O Mevatyl® (Canabidiol) é um medicamento que deve ser administrado por via oral (pulverização por spray), não devendo ser inalado. A dosagem varia com a resposta ao tratamento.

Quando não devo usar este medicamento?

A bula do Mevatyl® (Canabidiol) alerta que o uso do medicamento é contraindicado para:

  • pessoas com hipersensibilidade a canabinóides ou outro componente da fórmula;
  • pacientes portadores de esquizofrenia ou outra doença psicótica.

As informações contidas neste site não devem ser usadas para automedicação e não substituem em hipótese alguma as orientações de um profissional médico. Consultea bula original disponibilizada pela farmacêutica Ipsen diretamente na ANVISA.

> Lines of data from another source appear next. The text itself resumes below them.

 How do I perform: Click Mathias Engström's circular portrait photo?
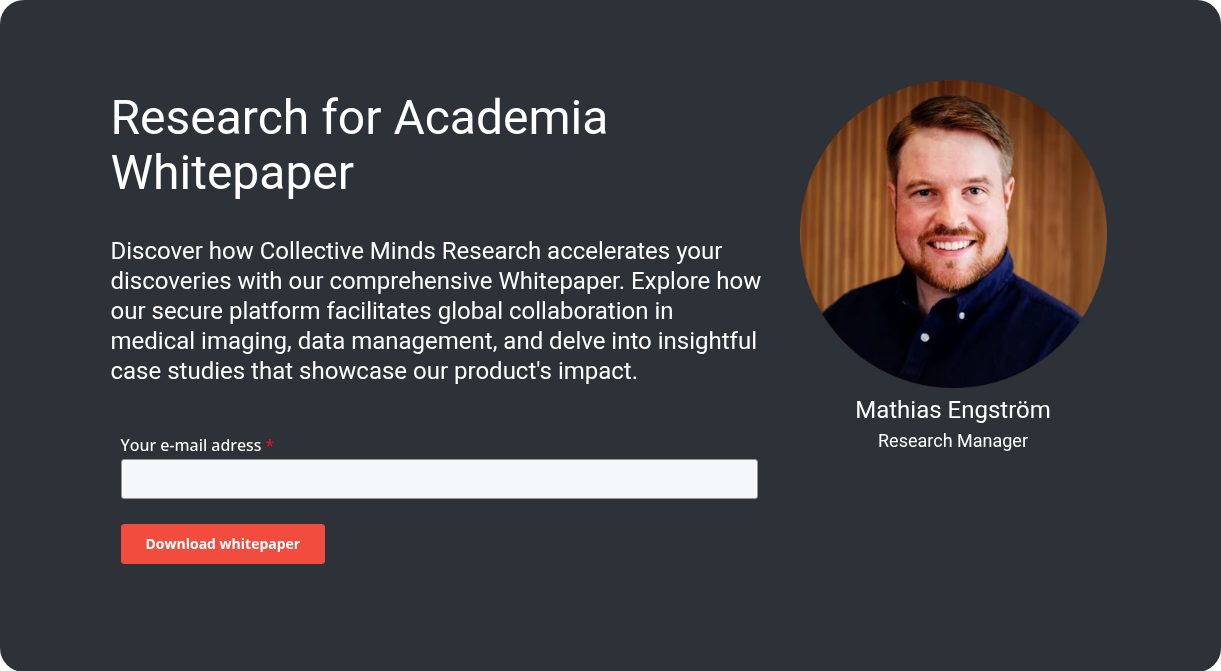pyautogui.click(x=953, y=234)
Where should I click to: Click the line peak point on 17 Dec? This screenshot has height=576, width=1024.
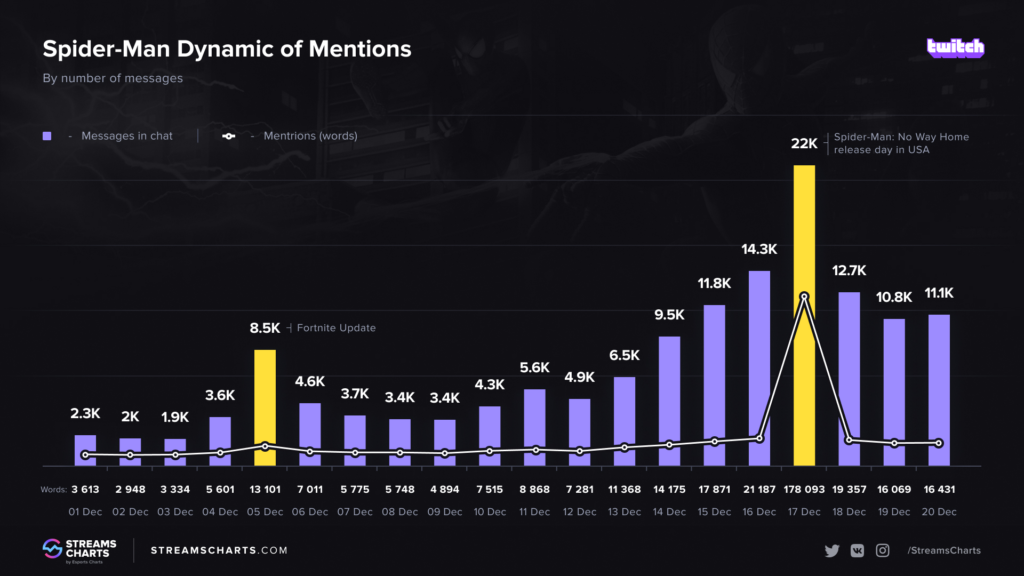[x=804, y=296]
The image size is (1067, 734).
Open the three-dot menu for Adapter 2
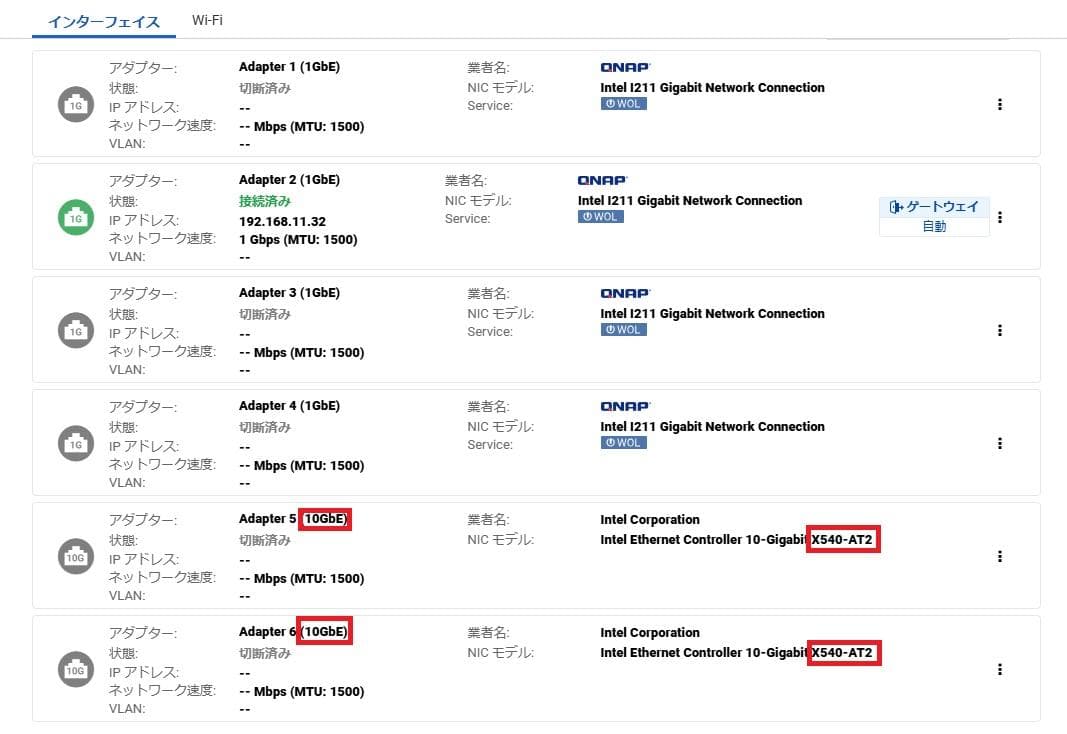[999, 217]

O Escritório Rosenbaum Advogados tem vasta experiência no setor de Direito à Saúde e Direitos do Consumidor. O contato pode ser feito através do formulário no site, WhatsApp ou pelo telefone (11) 3181-5581. O envio de documentos é totalmente digital.

Perguntas frequentes

O plano de saúde é obrigado a cobrir o Mevatyl?
Quando há prescrição médica fundamentada, o plano de saúde deve cobrir o Mevatyl. A jurisprudência brasileira, incluindo o Tema 990 do STJ e a ADI 7.265 do STF, respalda o direito do paciente à cobertura de medicamentos registrados na Anvisa.
O que fazer se o plano negou o Mevatyl?
Solicite a negativa por escrito, obtenha relatório médico detalhado com CID e justificativa clínica, registre reclamação na ANS (0800-701-9656) e procure orientação jurídica. Em casos urgentes, é possível requerer tutela de urgência.
É possível conseguir Mevatyl por meio de tutela de urgência?
Sim. A tutela de urgência é uma medida judicial que pode obrigar o plano a fornecer o medicamento de forma imediata, sob pena de multa diária. É necessário demonstrar a probabilidade do direito e o perigo da demora.
O Mevatyl é considerado medicamento de alto custo?
Sim. O Mevatyl é um medicamento de alto custo utilizado no tratamento de doenças progressivas. O valor elevado é uma das principais razões pelas quais os planos de saúde negam a cobertura.
O plano pode negar alegando que o medicamento não está no Rol da ANS?
Essa justificativa, isoladamente, não é suficiente para negar a cobertura. A ADI 7.265 do STF (2025) estabeleceu que o Rol é taxativo com exceções, permitindo a cobertura quando há prescrição médica, comprovação científica e registro na Anvisa.
Preciso de advogado para conseguir a cobertura do medicamento?
Embora não seja obrigatório, a orientação jurídica aumenta significativamente as chances de obter a cobertura. Um advogado pode analisar a situação, preparar a documentação necessária e, se preciso, ingressar com ação judicial.